Entró. Los gritos provenían de la cocina, nuevamente discutían por dinero, ya era costumbre en ellos.
— ¡Siempre es lo mismo! ¡Te gastas todo en el bar! —gritaba una colérica Helena a su esposo—, Maldito el día en el que me casé contigo.
— ¡Cállate, mujer! No te vi quejándote mientras bebías sin parar —respondía Luis también hastiado de ella.

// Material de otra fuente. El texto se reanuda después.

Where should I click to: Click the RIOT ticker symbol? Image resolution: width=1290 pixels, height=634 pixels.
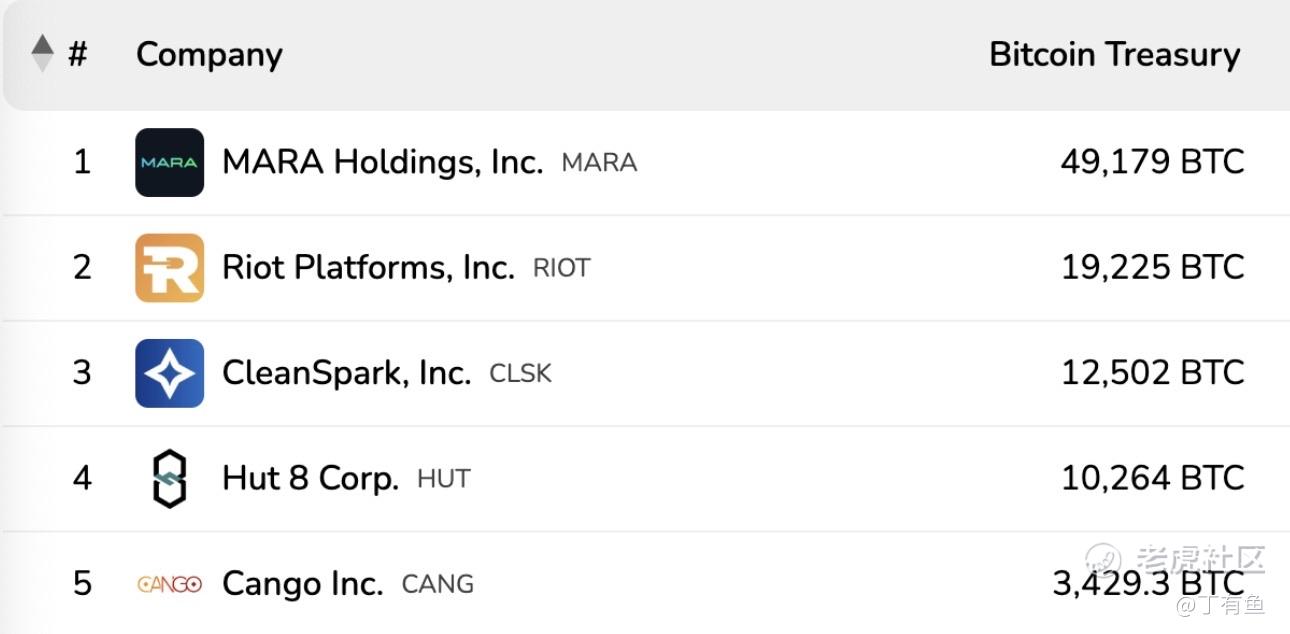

Adara sabía que ya ninguno sentía amor por el otro desde hace años. Los abuelos de la chica habían obligado a sus padres a casarse cuando se enteraron que Helena estaba embarazada, ellos apenas eran unos chicos de 18 y 20 años. Gran error. Ninguno contaba con una profesión u oficio para poder salir adelante. Luis y Helena aceptaron los deseos de sus padres y se casaron. No obstante, la vida marital no era como la pintaban. Al principio los dos trabajaron muy duro para poder establecerse, pero con sueldos míseros nadie podía iniciar una familia y ellos se dieron de lleno con la realidad cuando las deudas se comían todo lo que generaban y ni hablar de los gastos que conllevaba tener una familia. Con el paso de los años la vida dejó de tener sentido para ellos.
La chica no le tomó importancia a la situación en la cocina y fue directo a su habitación. Las cortinas se agitaban por el paso del viento y una débil luz crepuscular entraba por la ventana. Cerró la ventana y se acostó sobre su cama cayendo en los brazos de Morfeo.
Pasadas un par de horas despertó abruptamente, todo estaba oscuro, giró sobre la cama buscando su teléfono para averiguar qué hora era, pero se vio interrumpida al entrar en su campo de visión algo que no estaba ahí antes, algo que jamás iba a encajar en esa casa. Una flor blanca descansaba delicadamente sobre la almohada.
Cuando las chicas reciben flores, normalmente, reaccionaban de una manera positiva, pero ella reaccionó de forma antónima y no paraba de preguntarse quién la puso ahí.
Quedó estupefacta ante la presencia de la flor, su delicioso aroma invadía sus fosas nasales. Estaba convencida que no había estado ahí horas antes. Alguien la tuvo que haber puesto sobre su cama durante el poco tiempo que pudo dormir.
¿Quién?
Se levantó tan rápido que se sintió ligeramente mareada, pero ignorando la desagradable sensación, desesperada recorrió la casa entera abriendo cada puerta que había en busca de señales de que sus padres estuviesen en casa todavía, con la esperanza de que uno de ellos fuera el responsable de tan inusual detalle. Sin embargo, en lo más profundo de su ser sabía que ellos no eran los responsables. Nunca habían tenido esos gestos.
Pasado un rato de ardua búsqueda, no encontró a nadie. Estaba sola. Sintió como las fuerzas la abandonaban dejando su cuerpo pesado, pues eso significaba que él había estado nuevamente allí y temía mucho que sus intenciones no fueran precisamente buenas. Quería gritar, pero el nudo en su garganta no se lo permitía.
Volvió a su habitación. La flor seguía reposando sobre la cama, Adara la miraba con desconfianza evitando tocarla a como diera lugar. Nunca pensó que la primera vez que recibiera una flor le afectaría de manera tan negativa. De hecho, nunca pensó que recibiría una jamás.